I have a sparse matrix (term-document) containing integers (word counts/tf) and I am trying to compute the tf-idf, for every non-zero value in the sparse-matrix.

The formula for tf-idf I am using is:

log(1 + tf) * log(N / (1 + df))   # N is the number of coloumns of the matrix
# tf is the value at a cell of the matrix
# df is the number of non-zero elements in a row

So for a matrix csr, at an index [i,j] with a non-zero value, I want to compute:

csr[i,j] = log(1 + csr[i, j]) * log(csr.shape[1] / (1 + sum(csr[i] != 0))

Since I have a large matrix, I am using sparse matrices from scipy.sparse. Is it possible to do the tf-idf computation more efficiently?

import numpy as np
import scipy.sparse
import scipy.io

csr = scipy.sparse.csr_matrix(scipy.io.mmread('thedata'))

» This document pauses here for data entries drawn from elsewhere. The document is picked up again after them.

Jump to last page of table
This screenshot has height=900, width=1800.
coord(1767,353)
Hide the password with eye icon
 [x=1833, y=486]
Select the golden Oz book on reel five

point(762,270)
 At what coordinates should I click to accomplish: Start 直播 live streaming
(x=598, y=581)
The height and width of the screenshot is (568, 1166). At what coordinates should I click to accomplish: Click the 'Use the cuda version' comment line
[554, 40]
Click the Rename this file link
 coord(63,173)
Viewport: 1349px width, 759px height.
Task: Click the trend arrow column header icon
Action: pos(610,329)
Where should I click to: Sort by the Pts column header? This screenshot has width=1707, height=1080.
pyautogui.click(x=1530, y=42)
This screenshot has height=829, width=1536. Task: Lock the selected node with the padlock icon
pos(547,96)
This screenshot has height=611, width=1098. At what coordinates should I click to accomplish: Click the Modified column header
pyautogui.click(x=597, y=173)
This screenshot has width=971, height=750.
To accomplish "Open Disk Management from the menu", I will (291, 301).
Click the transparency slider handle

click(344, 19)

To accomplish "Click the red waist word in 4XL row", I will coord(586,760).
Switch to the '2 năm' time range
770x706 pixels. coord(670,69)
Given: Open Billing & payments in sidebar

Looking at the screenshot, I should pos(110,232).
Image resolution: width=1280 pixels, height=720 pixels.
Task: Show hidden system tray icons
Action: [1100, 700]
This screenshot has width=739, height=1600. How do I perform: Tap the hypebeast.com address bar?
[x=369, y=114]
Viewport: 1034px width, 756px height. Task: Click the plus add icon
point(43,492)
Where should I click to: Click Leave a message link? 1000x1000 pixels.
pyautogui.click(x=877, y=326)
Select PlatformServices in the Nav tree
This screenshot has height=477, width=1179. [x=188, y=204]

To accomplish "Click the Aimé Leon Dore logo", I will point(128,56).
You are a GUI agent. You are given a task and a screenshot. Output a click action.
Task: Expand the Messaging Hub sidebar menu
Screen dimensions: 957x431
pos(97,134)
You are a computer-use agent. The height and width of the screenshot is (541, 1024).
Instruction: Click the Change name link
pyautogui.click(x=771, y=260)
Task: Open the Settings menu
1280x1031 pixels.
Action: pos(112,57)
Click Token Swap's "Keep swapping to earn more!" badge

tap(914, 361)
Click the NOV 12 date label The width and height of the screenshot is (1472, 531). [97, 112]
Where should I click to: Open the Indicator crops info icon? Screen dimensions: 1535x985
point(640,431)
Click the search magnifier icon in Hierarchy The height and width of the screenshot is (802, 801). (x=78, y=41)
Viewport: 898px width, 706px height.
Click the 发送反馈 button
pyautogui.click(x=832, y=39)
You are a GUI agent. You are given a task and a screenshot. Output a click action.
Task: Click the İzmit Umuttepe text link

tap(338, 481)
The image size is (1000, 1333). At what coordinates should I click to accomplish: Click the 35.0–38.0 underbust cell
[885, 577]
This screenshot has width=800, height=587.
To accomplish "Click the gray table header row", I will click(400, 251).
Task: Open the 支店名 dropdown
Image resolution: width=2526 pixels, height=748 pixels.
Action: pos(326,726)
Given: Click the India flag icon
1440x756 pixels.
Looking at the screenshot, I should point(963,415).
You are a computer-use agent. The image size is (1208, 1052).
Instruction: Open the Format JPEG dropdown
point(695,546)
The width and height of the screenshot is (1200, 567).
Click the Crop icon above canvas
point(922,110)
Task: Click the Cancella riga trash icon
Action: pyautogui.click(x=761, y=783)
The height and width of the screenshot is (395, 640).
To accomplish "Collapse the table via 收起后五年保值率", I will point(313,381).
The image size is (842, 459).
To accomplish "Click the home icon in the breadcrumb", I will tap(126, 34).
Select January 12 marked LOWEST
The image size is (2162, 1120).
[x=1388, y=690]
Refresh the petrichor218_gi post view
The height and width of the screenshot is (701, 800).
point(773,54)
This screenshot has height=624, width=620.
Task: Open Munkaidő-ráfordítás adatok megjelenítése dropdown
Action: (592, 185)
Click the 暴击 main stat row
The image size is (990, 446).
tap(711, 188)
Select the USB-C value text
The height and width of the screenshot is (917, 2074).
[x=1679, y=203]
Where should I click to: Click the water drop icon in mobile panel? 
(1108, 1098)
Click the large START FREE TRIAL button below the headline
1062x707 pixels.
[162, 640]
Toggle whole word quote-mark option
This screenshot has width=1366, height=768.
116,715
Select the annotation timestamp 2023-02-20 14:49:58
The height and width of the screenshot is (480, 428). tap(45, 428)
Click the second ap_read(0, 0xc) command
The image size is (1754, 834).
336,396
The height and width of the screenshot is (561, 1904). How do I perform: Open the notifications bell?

for iter1 in xrange(csr.shape[0]) :

    # Finding indices of non-zero data in the matrix
    tmp,non_zero_indices = csr[iter1].nonzero()
    # dont need tmp

    df = len(non_zero_indices)
    if df > 0 :
        # This line takes a long time...
        csr[iter1,non_zero_indices] = np.log(1.0+csr[iter1,non_zero_indices].todense())*np.log((csr.shape[1])/(1.0+df))
  • \$\begingroup\$ What are the approximate dimensions of csr and how dense is it? I'd like to be able to run this on my computer to test but I need to be able to mock thedata. \$\endgroup\$
    – Veedrac
    Dec 29 '14 at 3:50
  • \$\begingroup\$ The size of the matrix is (1M X 500K), and the density is 0.0002. I was testing this code with a random matrix of smaller size, like : coo_mat = scipy.sparse.rand(100000, 50000, density=0.0002, format='coo') \$\endgroup\$
    – Avisek
    Dec 29 '14 at 8:04

I'm making a fair few assumptions about the internal format that may not be justified, but this works on the demo data I tried:

factors = csr.shape[1] / (1 + np.diff(csr.indptr))
xs, ys = csr.nonzero()

csr.data = np.log(csr.data + 1.0) * np.log(factors[xs])

All I do is work on the internal dense data structure directly.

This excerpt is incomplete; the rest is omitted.